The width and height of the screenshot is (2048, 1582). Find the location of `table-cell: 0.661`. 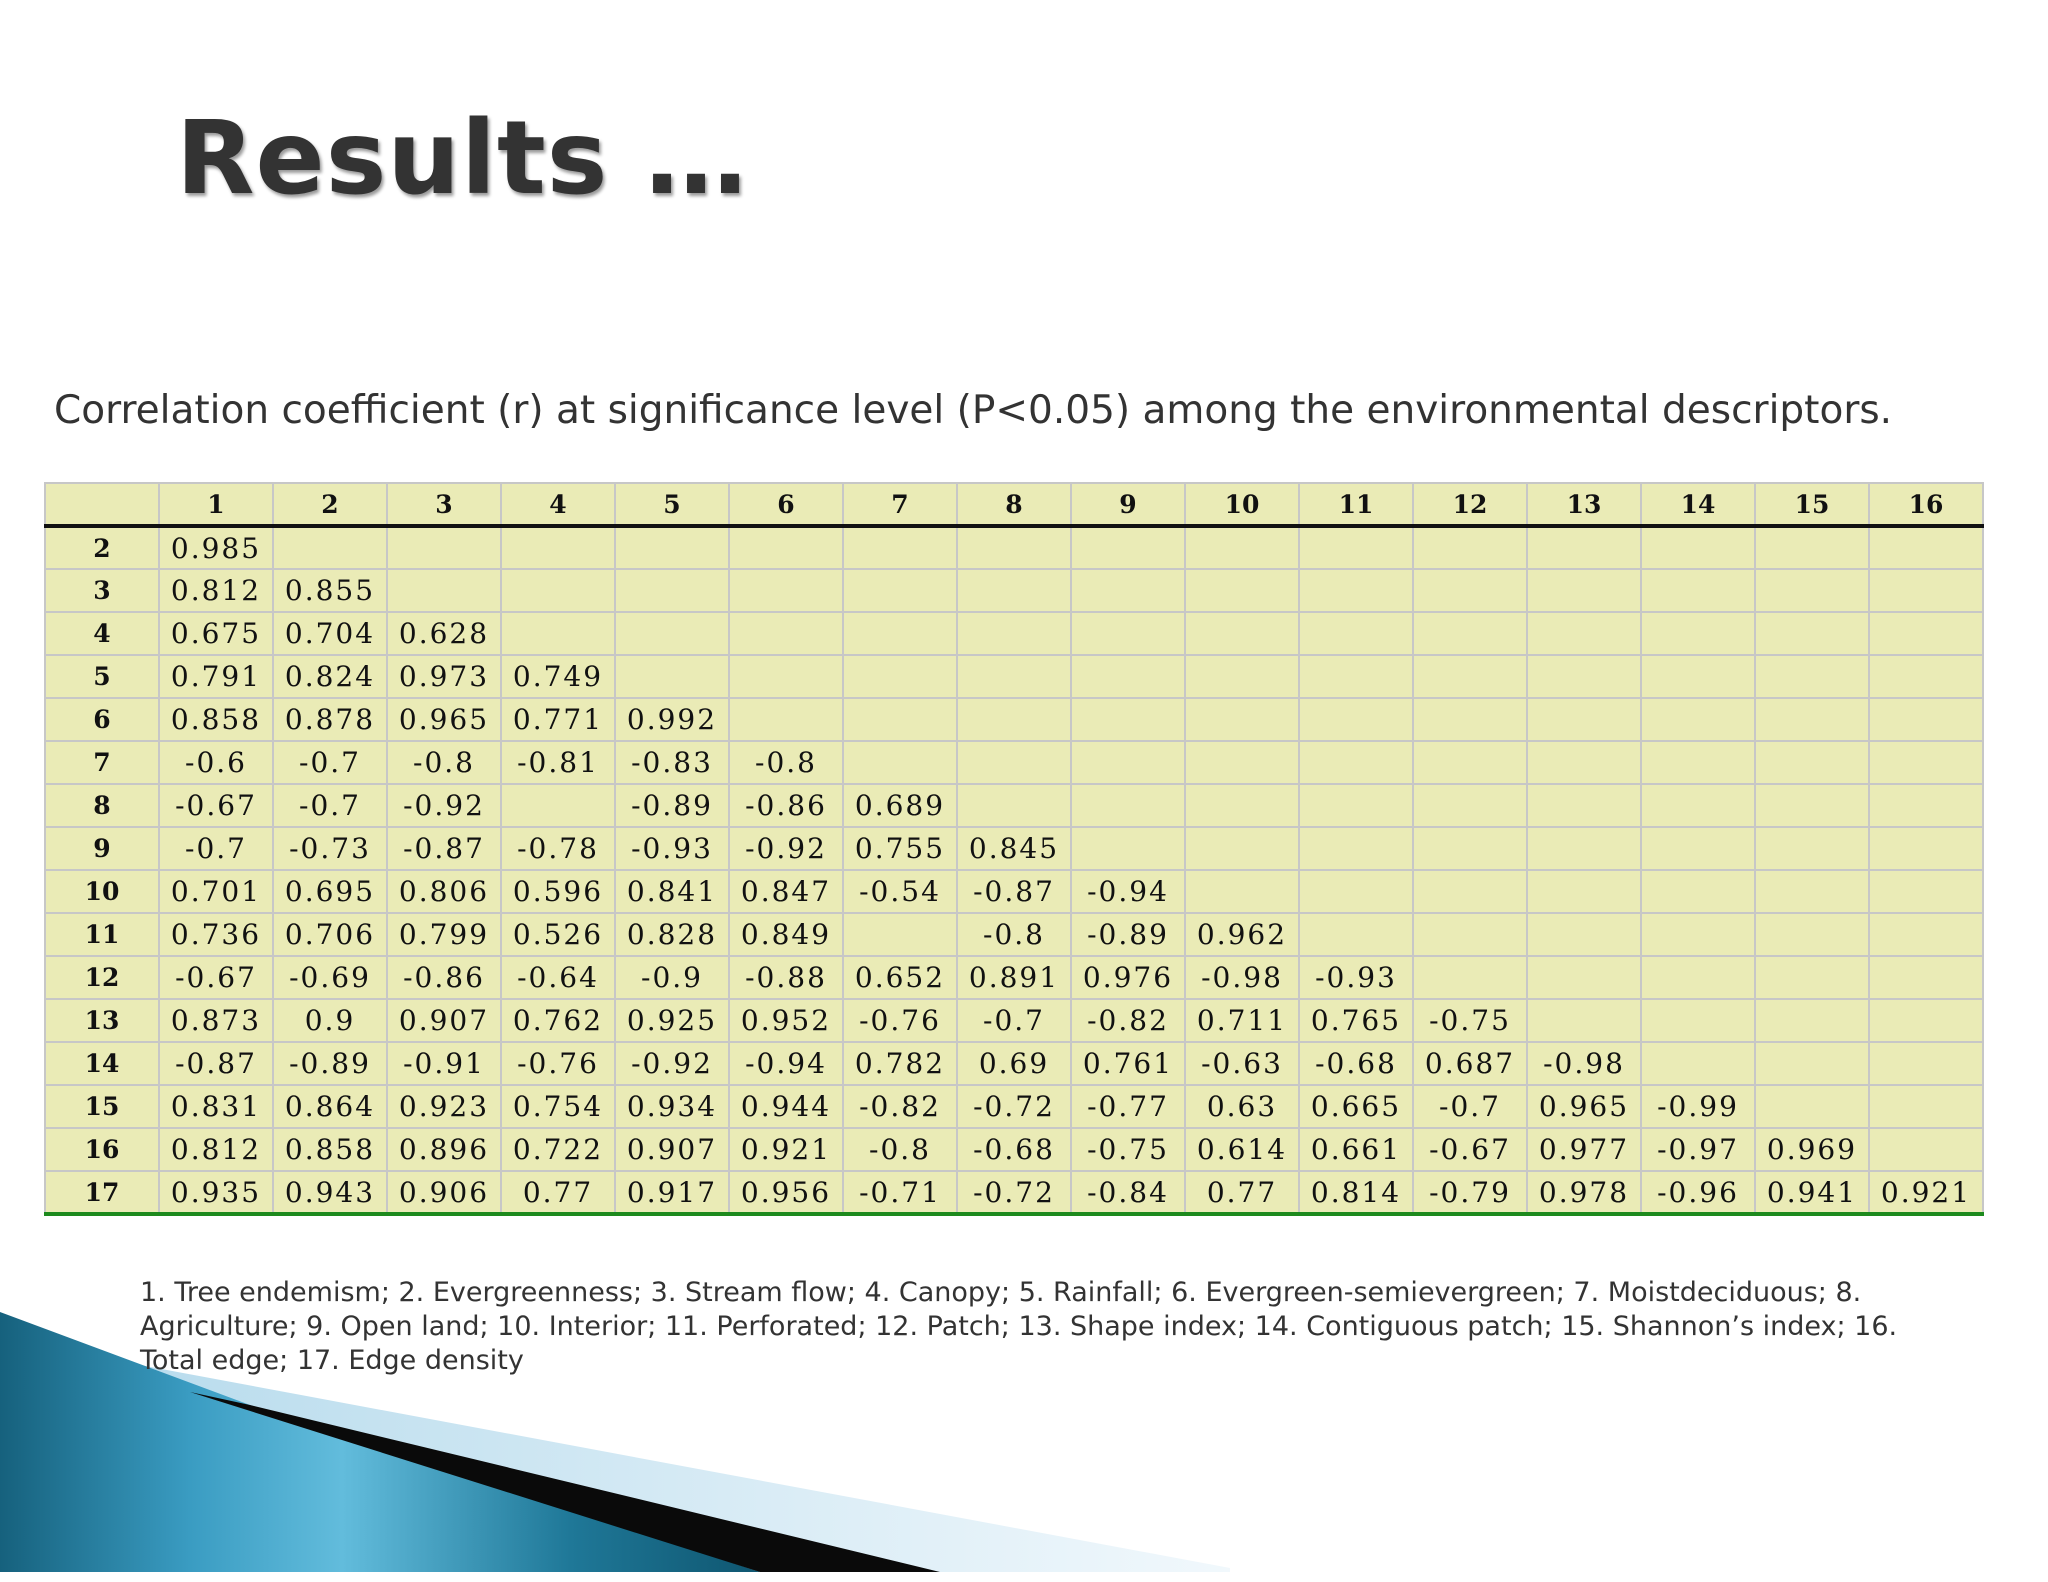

● ● ●

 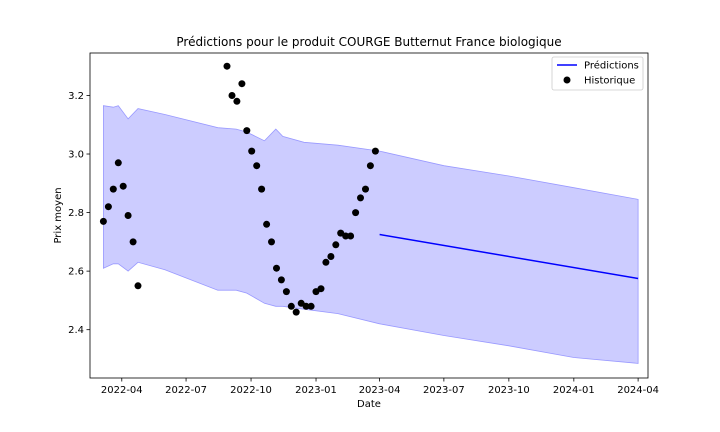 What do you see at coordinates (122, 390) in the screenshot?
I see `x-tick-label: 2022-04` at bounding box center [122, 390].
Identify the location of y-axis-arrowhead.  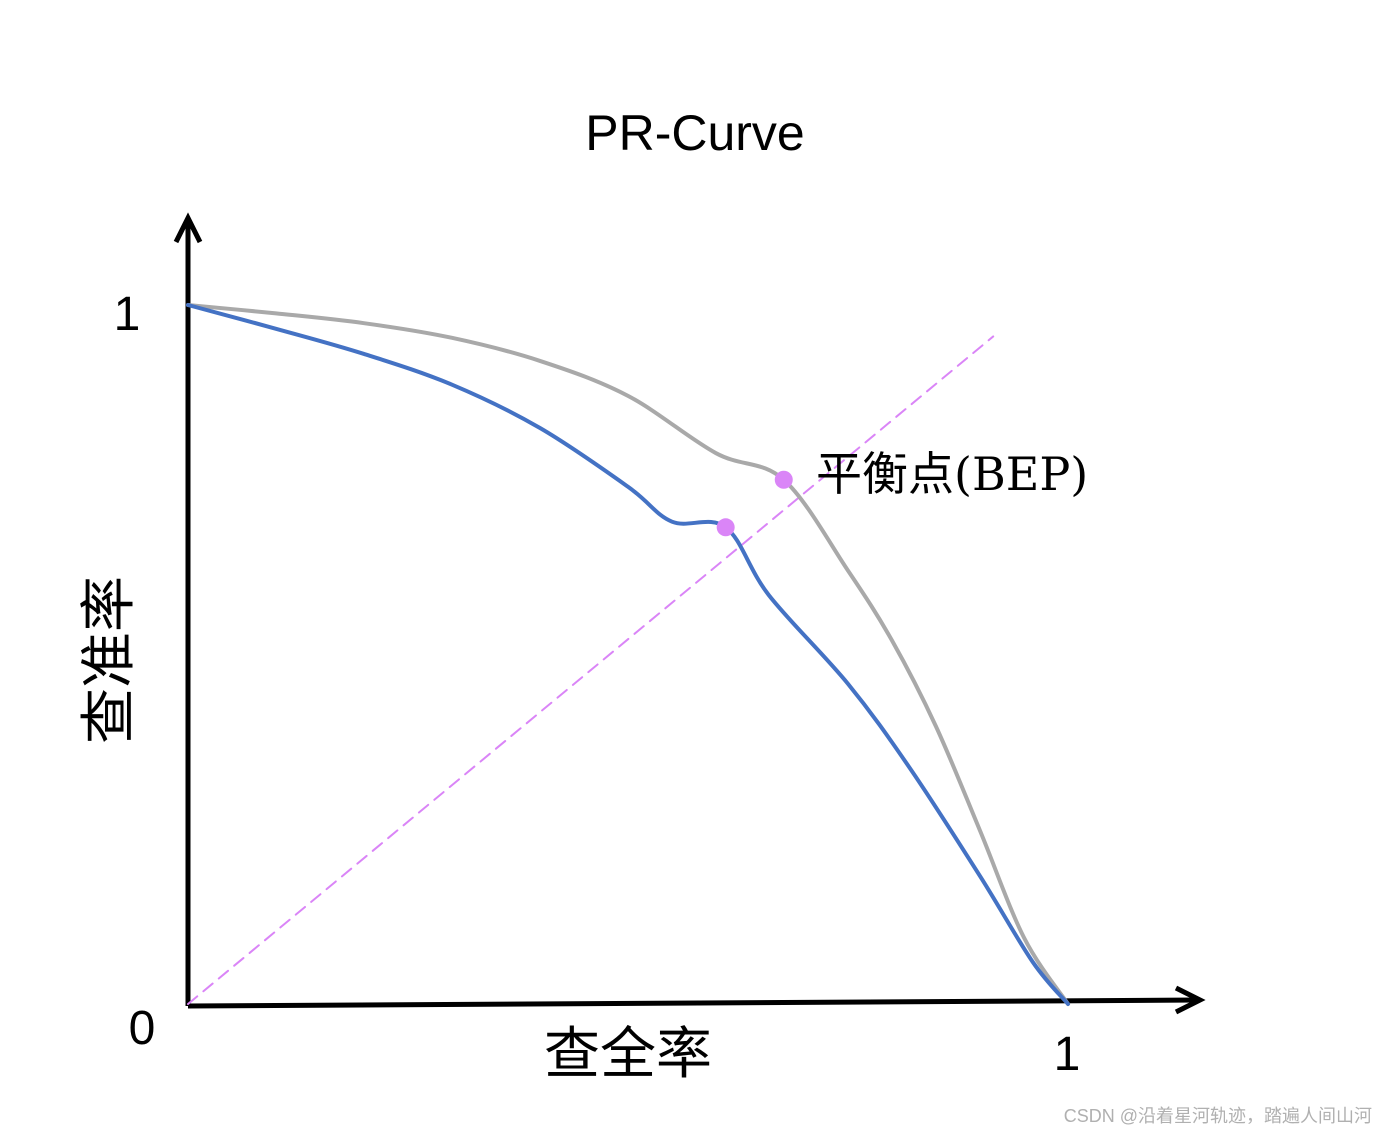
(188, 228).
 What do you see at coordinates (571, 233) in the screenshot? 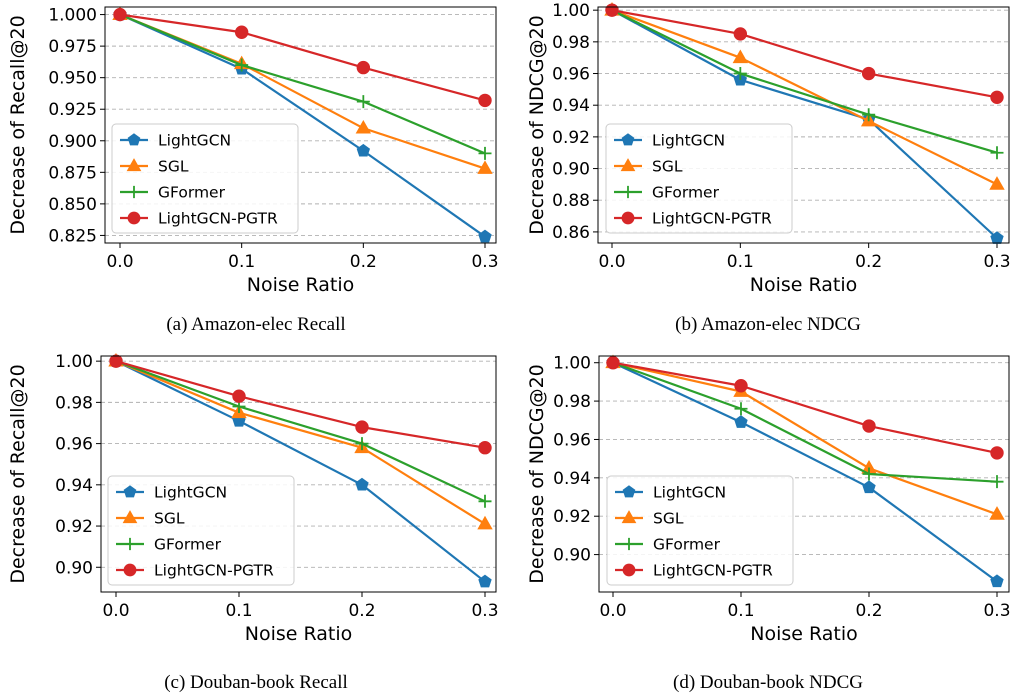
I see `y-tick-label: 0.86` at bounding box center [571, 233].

● ● ●

Copy the items word for word, starting at the line that contains "What do you see at coordinates (122, 390)" and ending at the line that contains "center [571, 233].", including both of those lines. Leave the pictures out of your copy.

  What do you see at coordinates (122, 390) in the screenshot?
I see `x-tick-label: 2022-04` at bounding box center [122, 390].
Identify the location of y-axis-arrowhead.  
(188, 228).
 What do you see at coordinates (571, 233) in the screenshot? 
I see `y-tick-label: 0.86` at bounding box center [571, 233].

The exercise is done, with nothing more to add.